Dlaczego oddychanie zatrzymuje się podczas zatrzymania krążenia?
Czytałem o reanimacji i znalazłem kilka sugestii, że ludzie nie kontynuują oddychania po zatrzymaniu efektywnej pracy serca, ponieważ przepona szybko traci tlen. Czy to prawda?
Jak najlepiej mogę stwierdzić, obecne konwencje przewidują kontynuowanie próby resuscytacji tak długo, jak długo komórki macierzyste mózgu prawdopodobnie pozostaną przy życiu, co przy normalnej temperaturze ciała wydaje się być gdzieś około 5 minut po utracie pulsu.
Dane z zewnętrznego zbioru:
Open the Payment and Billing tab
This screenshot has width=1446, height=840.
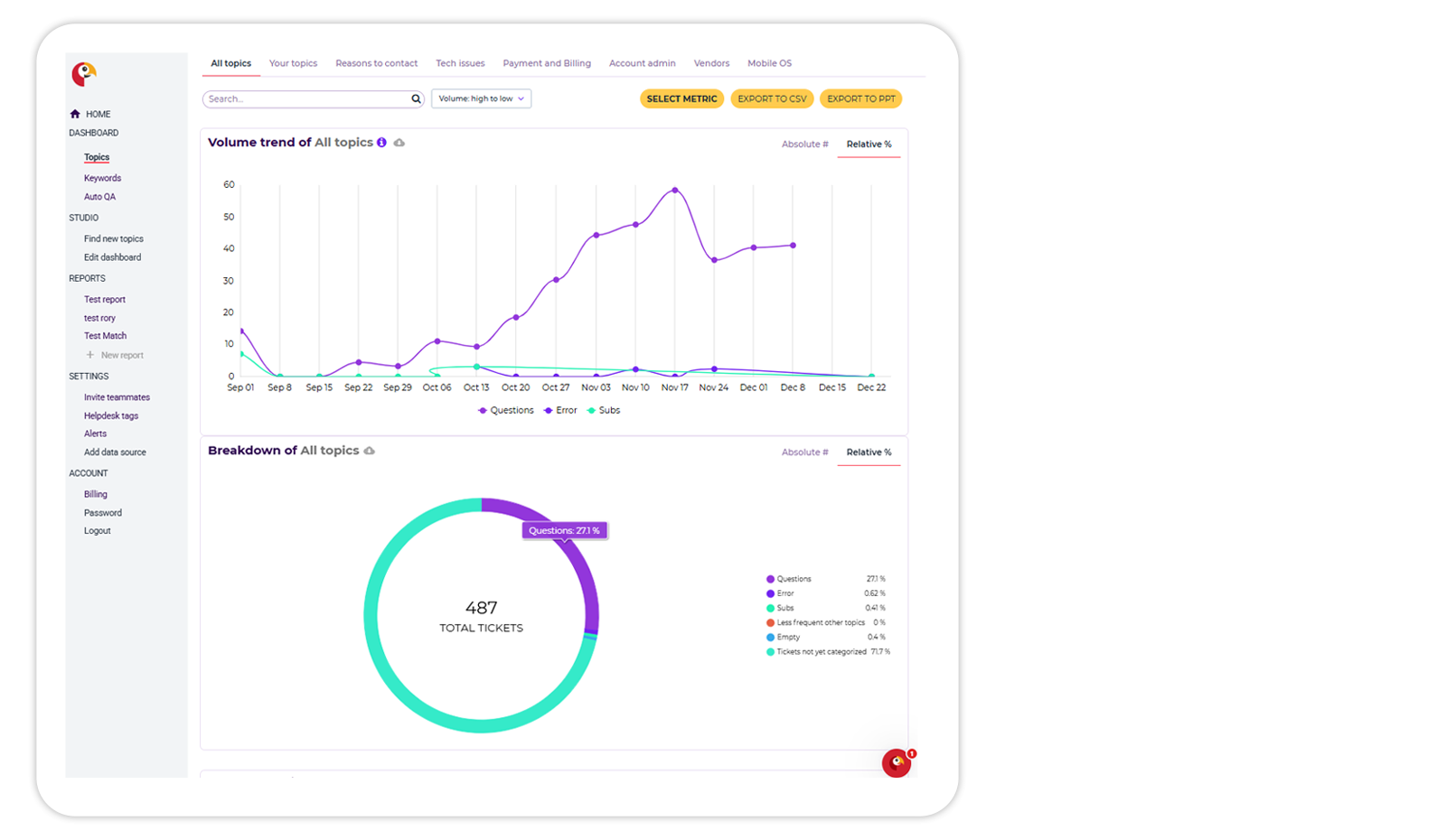pos(547,63)
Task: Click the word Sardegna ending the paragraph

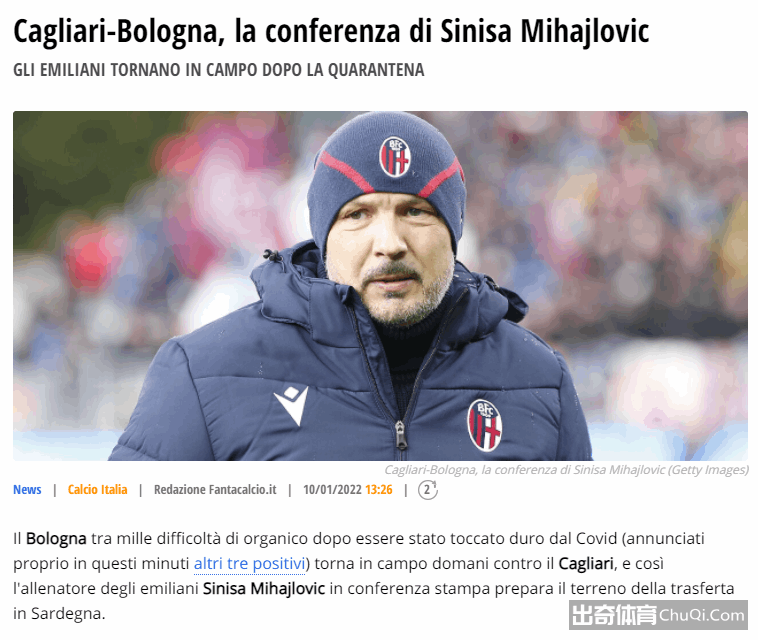Action: click(x=66, y=614)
Ale czy podczas gdy pnia mózgu jest żywy, centrum oddechowe nie kontynuuje (próbuje) oddychać? Jeśli tak, to czy przepona naprawdę zużywa cały zapas tlenu we krwi w ciągu zaledwie kilku oddechów, a po prostu nie ma energii do oddychania? Jeśli nie, to czy istnieje jakiś inny efekt, który utrudnia oddychanie, gdy serce nie pompuje skutecznie? Podejrzewam, że to właśnie ten drugi efekt, ponieważ w przeciwnym razie resuscytacja krążeniowo-oddechowa nigdy nie obejmowałaby oddychania, a o jej skuteczności świadczyłoby oddychanie pacjenta.